Exercise prompt | Beginning with the line that holds "Given: Click the 名称 input field", write out each line exactly as it stands until the end of the data, and include no pictures.

###

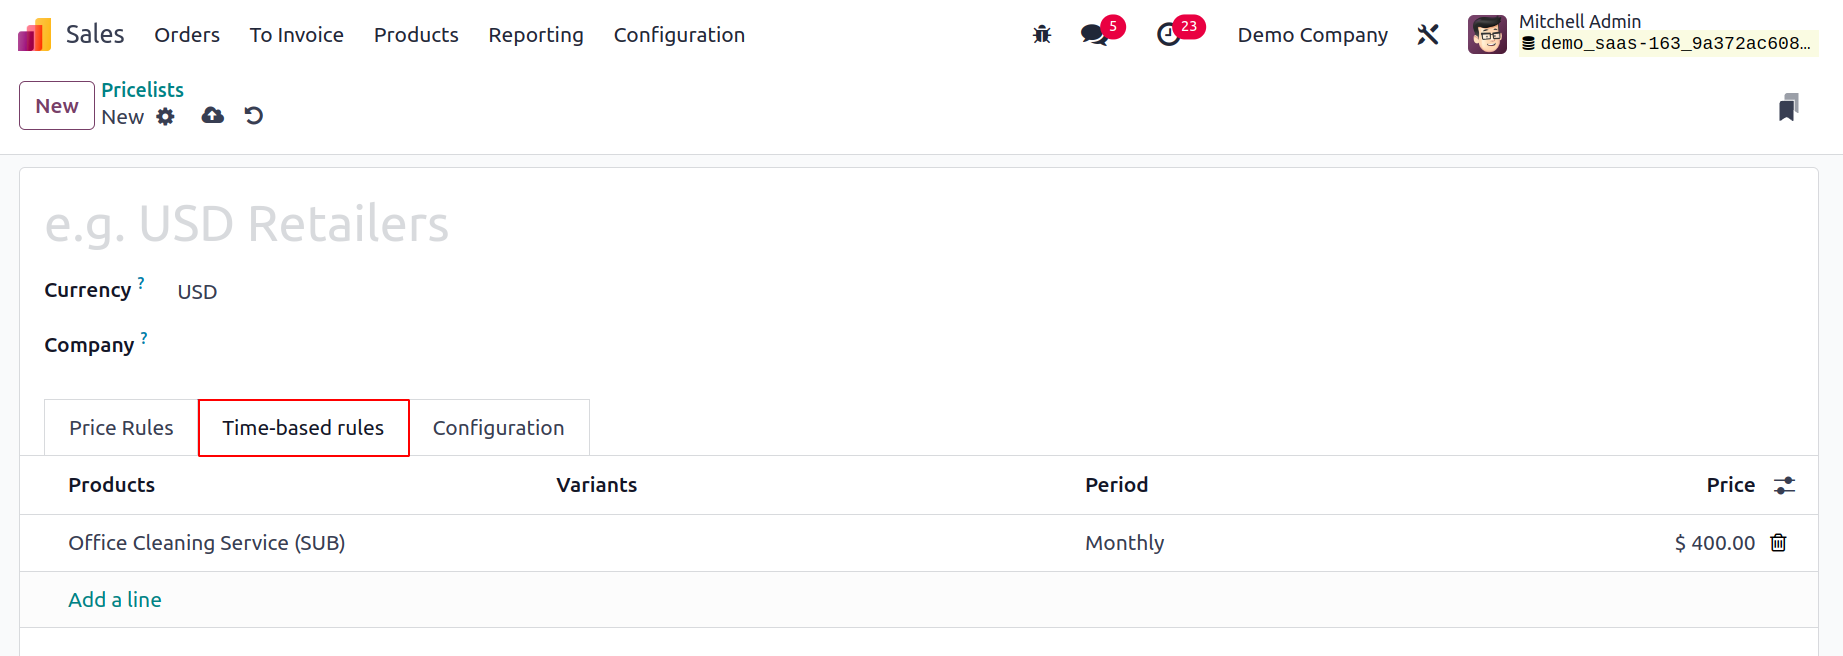Image resolution: width=1843 pixels, height=656 pixels.
Task: Toggle optional columns via the Price adjust icon
Action: (1785, 486)
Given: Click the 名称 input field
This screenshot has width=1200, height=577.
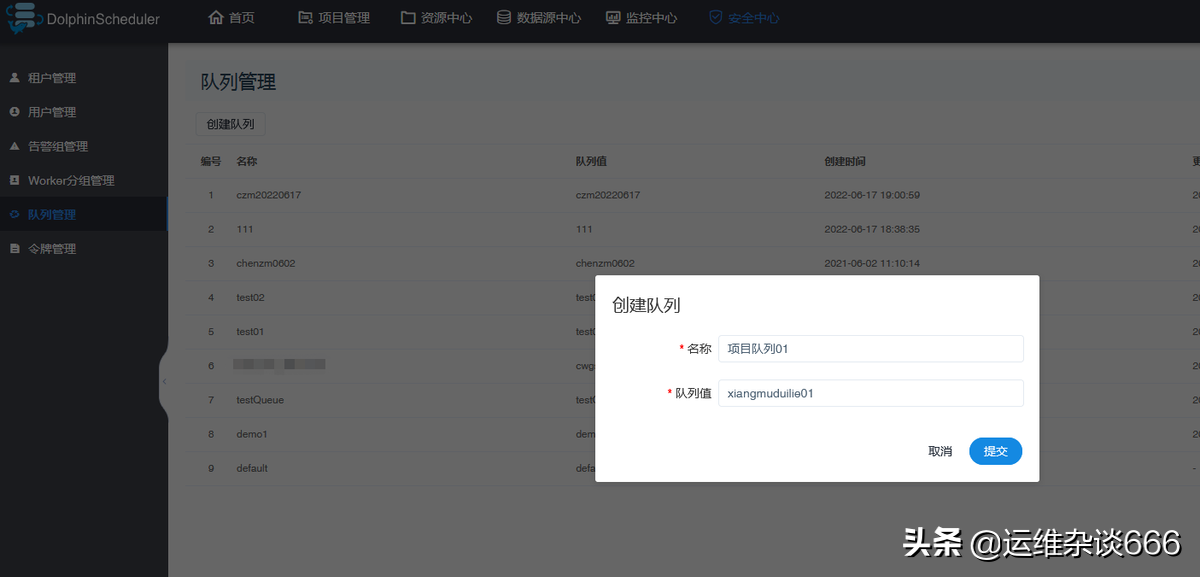Looking at the screenshot, I should coord(870,349).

###

Answer to the problem |
Given: Click the 名称 input field
This screenshot has width=1200, height=577.
Looking at the screenshot, I should coord(870,349).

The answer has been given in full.